WORK TASK | Reproduce all the entries, matching the original word for word.

GIVEN ENTRIES |

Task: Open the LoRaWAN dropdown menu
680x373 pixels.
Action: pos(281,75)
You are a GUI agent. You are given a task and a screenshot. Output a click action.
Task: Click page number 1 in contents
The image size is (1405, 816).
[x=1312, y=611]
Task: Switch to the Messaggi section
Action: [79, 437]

PROBLEM SOLUTION |
Task: Open the LoRaWAN dropdown menu
680x373 pixels.
Action: pos(281,75)
You are a GUI agent. You are given a task and a screenshot. Output a click action.
Task: Click page number 1 in contents
The image size is (1405, 816).
[x=1312, y=611]
Task: Switch to the Messaggi section
Action: [79, 437]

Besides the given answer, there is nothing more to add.